Collin Garrett called to duty

Freshman linebacker burns red shirt to fill in

Kevin Anderson/Journal-World Photo.Kansas linebacker Collin Garrett (57) at practice Wednesday, Oct. 19, 2011.

Kansas University linebacker Collin Garrett wondered what he’d done wrong.

Last Tuesday afternoon, while he was resting in bed after class, Garrett’s cell phone started ringing.

The call was from KU coach Turner Gill.

“I thought I was in trouble,” Garrett said.

Turned out that it was desperation — and not discipline — that prompted Gill to contact the freshman.

Following a rib injury to linebacker Huldon Tharp, the Jayhawks had few options to play in case middle linebackers Steven Johnson or Darius Willis was injured.

So after being told previously by KU linebackers coach Vantz Singletary that he would red-shirt this year, the 6-foot-1, 215-pound Garrett was asked by Gill if he’d be willing to burn his red shirt to play against the No. 3 Oklahoma Sooners.

The freshman agreed to do whatever the team needed.

“I was fine with that (a red shirt). Just a year to get better, just keep working,” Garrett said. “But when my number got called, I had to step up and go do it.”

Stepping in wasn’t as easy as it sounds.

For the previous two weeks, KU’s coaches had moved Garrett to the scout team.

That means after Garrett received instruction from the defensive coaches for about 10 minutes in individual drills, the rest of his practice was spent trying to help prepare the offense.

Even KU defensive coordinator Vic Shealy admitted, because of Garrett’s time on scout team, that he hadn’t “been coached a lick really for about a month.”

Garrett stuck close to Johnson, who helped him make sure his technique was correct.

Before the game, Johnson also gave Garrett some advice, telling him not be nervous.

That turned out to be difficult.

“I remember when I first got out there and I first lined up … I looked to my left and I saw (Ryan) Broyles, and I looked to my right, and I saw (Kenny) Stills,” Garrett said, “and I was like, ‘Dang, this is the real deal.”

Garrett was productive in his debut.

In about 15 snaps against OU, he recorded four tackles.
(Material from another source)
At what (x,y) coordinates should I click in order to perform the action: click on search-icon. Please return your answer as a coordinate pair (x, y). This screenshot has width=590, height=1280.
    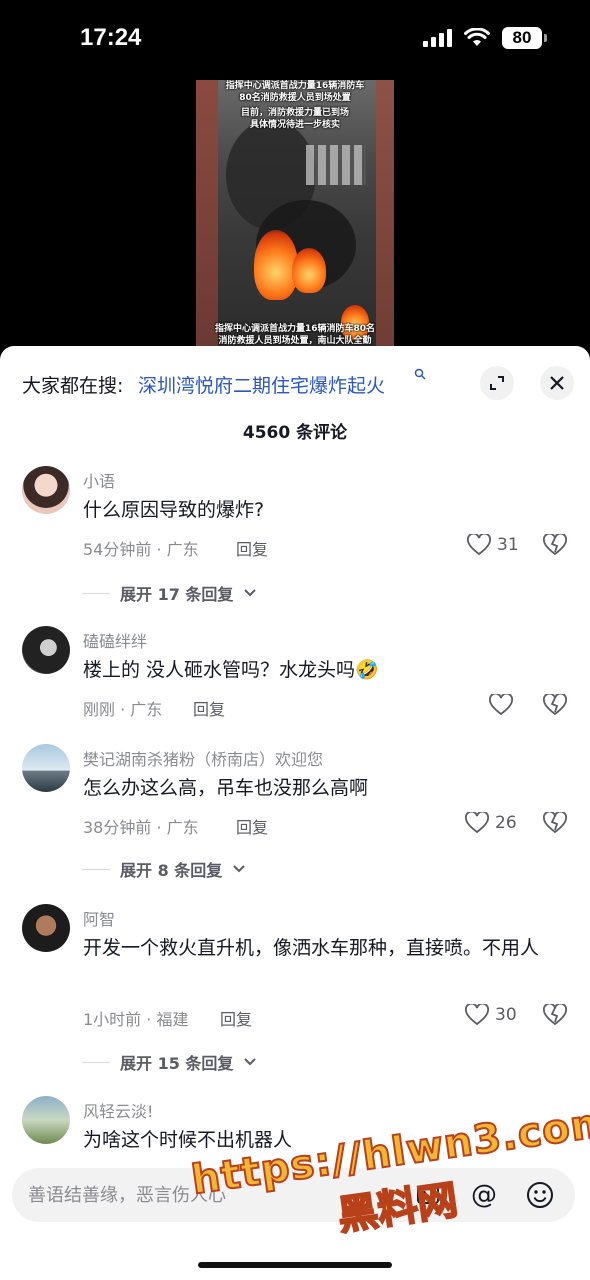
    Looking at the image, I should click on (420, 376).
That included his first tackle, where he shed an offensive lineman before making the play.

“Hearing my name up there, it was kind of just like an awe moment,” Garrett said. “Like, ‘I finally did it.’ It was pretty cool.”

It also enjoyable for Garrett’s family back home.
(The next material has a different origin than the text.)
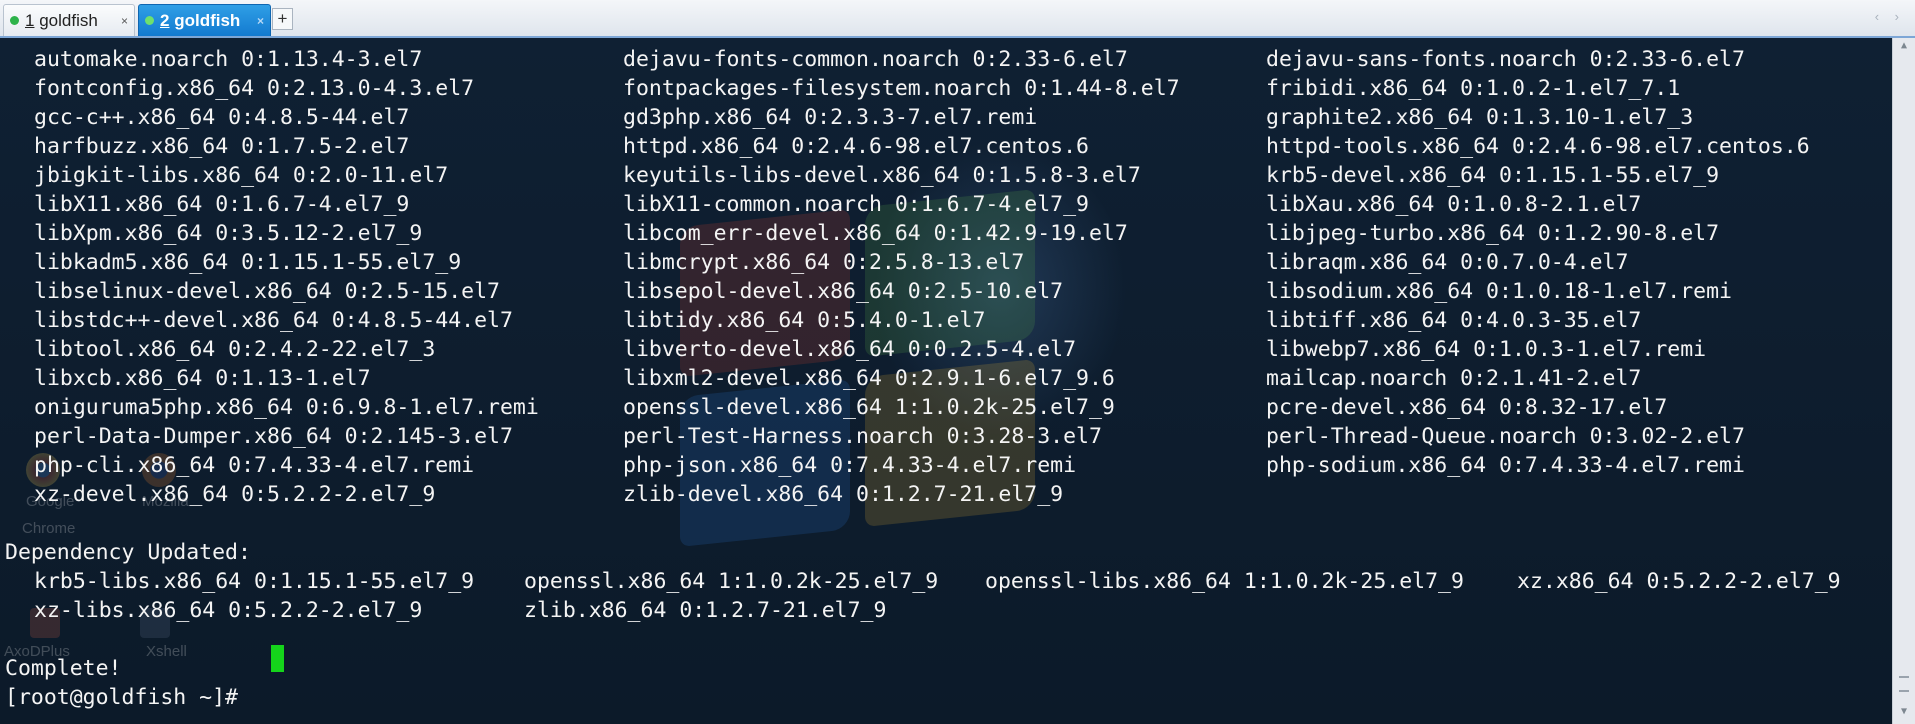  I want to click on tab-goldfish-2: 2 goldfish ×, so click(204, 20).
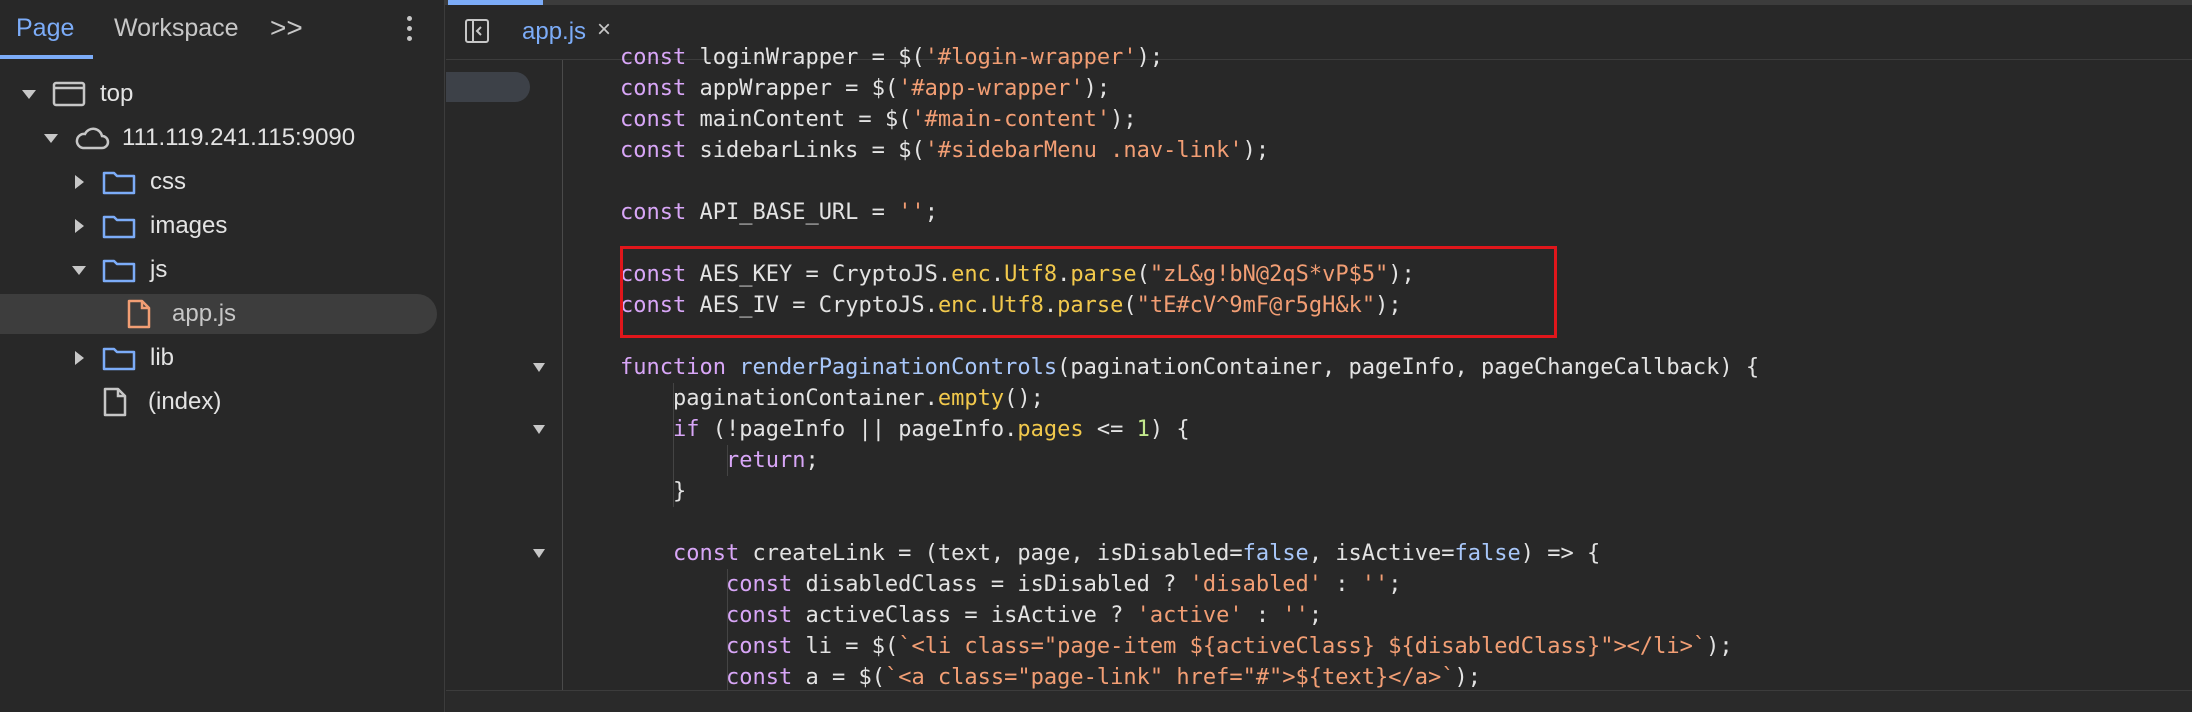  Describe the element at coordinates (159, 270) in the screenshot. I see `tree-item-label: js` at that location.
After receiving the phone call from Gill on Tuesday, Garrett delayed the celebration in his dorm room to call his mother, Lisa Gloude.

“Mama,” he told her, “I’m going to be playing on ESPN.”

Gloude started screaming.

Though she couldn’t make it to Lawrence on short notice, Gloude threw a party at her house Saturday. She invited about 50 people — uncles, aunts, cousins and friends — to watch the game.

On Sunday, Garrett received a text message from his uncle, Trevence King, showing some video of Saturday’s get-together; many of Garrett’s family members and friends were cheering wildly.

“That pretty much made my day,” Garrett said.

Both Gloude and Garrett’s aunt, Hope King, have made plans to be in attendance at today’s game against Kansas State.

Garrett especially wants to play well in front of his mother, who raised him as a single parent and worked up to three jobs at a time to help provide for him growing up.

“My mom is the whole reason I’m up here,” Garrett said. “All of this — all me playing, doing anything — is more for her than it is for me, because I just want to make her proud.”